> PROVIDED TEXT:

[Start of Attachment]

When you're a relatively carefree nineteen-year-old, some of the last words you want to hear (or can even begin to understand) are: biopsy, malignant, melanoma, and surgery. Alas, they were the price I paid for my hobbies that weren't very well-suited for my freckled, fair skin. You know, things like laying out in the sun with baby oil and regularly hopping in tanning beds. I cringe at these thoughts and images now that I'm older and more educated on the disease (and now that I'm on the other side of the C-word), but I find the reflection necessary and helpful to spread the word to others.
My first round with malignant melanoma came from a mole on my chest that had been there for as long as I could remember. It wasn't until it started changing colors, growing in size, and becoming painful to touch that I felt worrisome about it. I ventured to my dermatologist who shaved it and said she thought it "wasn't anything too serious". Less than 48 hours later, she called me personally to drop the news.
It was cancer.
It was early, but it was cancer, and I needed surgery. She connected me with a fantastic Surgical Oncologist at UNC and we scheduled the outpatient procedure.
I don't think I felt scared or nervous until the morning of my surgery, when they discovered a few of my lymph nodes had begun "feeding off of the cancerous area" and needed to be removed. I woke up with a nearly 6-inch scar curving around my right breast and another one under my right arm. My mom drove me home where I recovered, binge-watching Disney movies and carefully nibbling Chick-Fil-A... because what else was I supposed to do?!

[End of Attachment]

> WHAT IS BEING ASKED:
Answer these questions about the melanoma account:
1. Where on the body was the mole that led to the first melanoma diagnosis?
2. How soon after shaving the mole did the dermatologist call with the news?
3. What kind of movies were binge-watched during recovery at home?

> DATASET ENTRIES:
[Start of Attachment]

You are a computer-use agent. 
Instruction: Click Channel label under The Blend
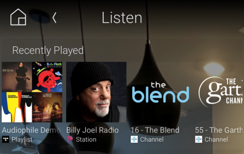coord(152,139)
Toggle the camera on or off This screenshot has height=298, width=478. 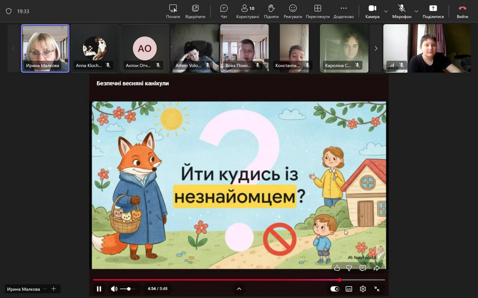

[End of Attachment]
[Start of Attachment]

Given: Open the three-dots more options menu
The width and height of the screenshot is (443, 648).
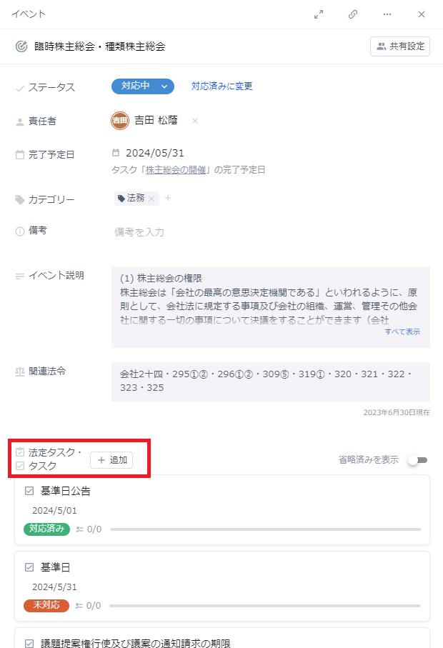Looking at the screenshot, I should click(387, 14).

[End of Attachment]
[Start of Attachment]

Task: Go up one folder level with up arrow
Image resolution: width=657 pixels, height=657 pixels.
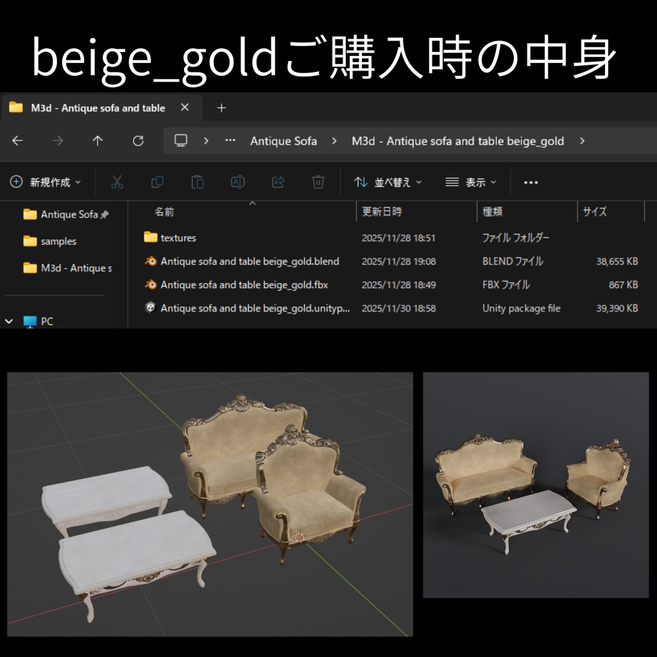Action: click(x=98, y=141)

[End of Attachment]

> TASK OUTPUT:
1. On the chest.
2. Less than 48 hours later.
3. Disney movies.